■ Task directions ■
Exact copies of all entries are expected.
── Dataset extract ──
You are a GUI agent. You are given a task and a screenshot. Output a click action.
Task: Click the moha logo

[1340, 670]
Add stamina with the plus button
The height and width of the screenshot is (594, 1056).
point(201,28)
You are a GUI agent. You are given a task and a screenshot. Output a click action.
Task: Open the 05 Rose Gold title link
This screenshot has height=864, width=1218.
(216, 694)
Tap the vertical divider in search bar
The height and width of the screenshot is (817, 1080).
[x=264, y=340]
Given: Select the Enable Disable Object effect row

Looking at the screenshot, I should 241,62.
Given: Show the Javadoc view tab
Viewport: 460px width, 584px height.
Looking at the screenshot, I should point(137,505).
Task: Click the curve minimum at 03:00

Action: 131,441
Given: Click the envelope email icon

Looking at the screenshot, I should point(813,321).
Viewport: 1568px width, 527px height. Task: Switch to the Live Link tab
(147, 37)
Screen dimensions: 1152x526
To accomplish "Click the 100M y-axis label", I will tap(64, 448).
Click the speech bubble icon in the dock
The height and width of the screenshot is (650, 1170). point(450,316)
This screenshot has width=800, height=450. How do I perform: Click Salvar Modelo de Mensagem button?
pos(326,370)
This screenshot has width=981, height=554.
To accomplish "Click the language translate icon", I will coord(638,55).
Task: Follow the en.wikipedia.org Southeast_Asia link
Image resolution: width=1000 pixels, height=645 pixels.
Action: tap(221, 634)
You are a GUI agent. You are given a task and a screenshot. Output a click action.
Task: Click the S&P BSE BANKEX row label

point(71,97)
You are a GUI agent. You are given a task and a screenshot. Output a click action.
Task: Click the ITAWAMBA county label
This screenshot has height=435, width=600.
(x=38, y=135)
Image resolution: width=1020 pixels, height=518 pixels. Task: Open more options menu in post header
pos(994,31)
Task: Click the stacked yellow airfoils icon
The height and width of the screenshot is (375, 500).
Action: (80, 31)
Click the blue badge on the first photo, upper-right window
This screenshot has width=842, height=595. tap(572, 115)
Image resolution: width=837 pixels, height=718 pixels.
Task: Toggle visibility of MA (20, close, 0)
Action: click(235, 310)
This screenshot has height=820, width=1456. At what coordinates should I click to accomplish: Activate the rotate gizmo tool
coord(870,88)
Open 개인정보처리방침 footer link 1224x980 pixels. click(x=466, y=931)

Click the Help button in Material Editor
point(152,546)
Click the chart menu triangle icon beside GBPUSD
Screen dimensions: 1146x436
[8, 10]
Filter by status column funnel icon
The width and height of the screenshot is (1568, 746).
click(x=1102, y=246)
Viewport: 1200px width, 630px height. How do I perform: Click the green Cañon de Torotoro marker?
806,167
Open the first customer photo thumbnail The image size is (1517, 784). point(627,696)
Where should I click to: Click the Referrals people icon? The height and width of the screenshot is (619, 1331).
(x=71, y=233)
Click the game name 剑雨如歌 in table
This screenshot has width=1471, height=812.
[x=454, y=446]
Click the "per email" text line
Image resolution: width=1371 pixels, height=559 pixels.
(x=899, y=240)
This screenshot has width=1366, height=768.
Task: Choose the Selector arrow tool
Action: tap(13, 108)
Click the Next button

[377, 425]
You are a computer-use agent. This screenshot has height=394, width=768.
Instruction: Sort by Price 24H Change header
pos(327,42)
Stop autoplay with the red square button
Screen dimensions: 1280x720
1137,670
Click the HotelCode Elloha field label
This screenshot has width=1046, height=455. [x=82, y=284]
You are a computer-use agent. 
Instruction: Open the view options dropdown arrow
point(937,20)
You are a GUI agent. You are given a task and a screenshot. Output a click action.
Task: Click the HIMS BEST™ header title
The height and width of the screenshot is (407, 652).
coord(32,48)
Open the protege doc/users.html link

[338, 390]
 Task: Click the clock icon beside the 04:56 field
───
■ The completed task ■
You are a GUI agent. You are given a task and a screenshot. Output a click action.
Task: Click the moha logo

[1340, 670]
Add stamina with the plus button
The height and width of the screenshot is (594, 1056).
point(201,28)
You are a GUI agent. You are given a task and a screenshot. Output a click action.
Task: Open the 05 Rose Gold title link
This screenshot has height=864, width=1218.
(216, 694)
Tap the vertical divider in search bar
The height and width of the screenshot is (817, 1080).
[x=264, y=340]
Given: Select the Enable Disable Object effect row

Looking at the screenshot, I should 241,62.
Given: Show the Javadoc view tab
Viewport: 460px width, 584px height.
Looking at the screenshot, I should point(137,505).
Task: Click the curve minimum at 03:00

Action: 131,441
Given: Click the envelope email icon

Looking at the screenshot, I should point(813,321).
Viewport: 1568px width, 527px height. Task: Switch to the Live Link tab
(147, 37)
Screen dimensions: 1152x526
To accomplish "Click the 100M y-axis label", I will tap(64, 448).
Click the speech bubble icon in the dock
The height and width of the screenshot is (650, 1170). point(450,316)
This screenshot has width=800, height=450. How do I perform: Click Salvar Modelo de Mensagem button?
pos(326,370)
This screenshot has width=981, height=554.
To accomplish "Click the language translate icon", I will coord(638,55).
Task: Follow the en.wikipedia.org Southeast_Asia link
Image resolution: width=1000 pixels, height=645 pixels.
Action: tap(221, 634)
You are a GUI agent. You are given a task and a screenshot. Output a click action.
Task: Click the S&P BSE BANKEX row label

point(71,97)
You are a GUI agent. You are given a task and a screenshot. Output a click action.
Task: Click the ITAWAMBA county label
This screenshot has height=435, width=600.
(x=38, y=135)
Image resolution: width=1020 pixels, height=518 pixels. Task: Open more options menu in post header
pos(994,31)
Task: Click the stacked yellow airfoils icon
The height and width of the screenshot is (375, 500).
Action: (80, 31)
Click the blue badge on the first photo, upper-right window
This screenshot has width=842, height=595. tap(572, 115)
Image resolution: width=837 pixels, height=718 pixels.
Task: Toggle visibility of MA (20, close, 0)
Action: click(235, 310)
This screenshot has height=820, width=1456. At what coordinates should I click to accomplish: Activate the rotate gizmo tool
coord(870,88)
Open 개인정보처리방침 footer link 1224x980 pixels. click(x=466, y=931)

Click the Help button in Material Editor
point(152,546)
Click the chart menu triangle icon beside GBPUSD
Screen dimensions: 1146x436
[8, 10]
Filter by status column funnel icon
The width and height of the screenshot is (1568, 746).
click(x=1102, y=246)
Viewport: 1200px width, 630px height. How do I perform: Click the green Cañon de Torotoro marker?
806,167
Open the first customer photo thumbnail The image size is (1517, 784). point(627,696)
Where should I click to: Click the Referrals people icon? The height and width of the screenshot is (619, 1331).
(x=71, y=233)
Click the game name 剑雨如歌 in table
This screenshot has width=1471, height=812.
[x=454, y=446]
Click the "per email" text line
Image resolution: width=1371 pixels, height=559 pixels.
(x=899, y=240)
This screenshot has width=1366, height=768.
Task: Choose the Selector arrow tool
Action: tap(13, 108)
Click the Next button

[377, 425]
You are a computer-use agent. This screenshot has height=394, width=768.
Instruction: Sort by Price 24H Change header
pos(327,42)
Stop autoplay with the red square button
Screen dimensions: 1280x720
1137,670
Click the HotelCode Elloha field label
This screenshot has width=1046, height=455. [x=82, y=284]
You are a computer-use agent. 
Instruction: Open the view options dropdown arrow
point(937,20)
You are a GUI agent. You are given a task and a screenshot. Output a click action.
Task: Click the HIMS BEST™ header title
The height and width of the screenshot is (407, 652).
coord(32,48)
Open the protege doc/users.html link

[338, 390]
 Task: Click the clock icon beside the 04:56 field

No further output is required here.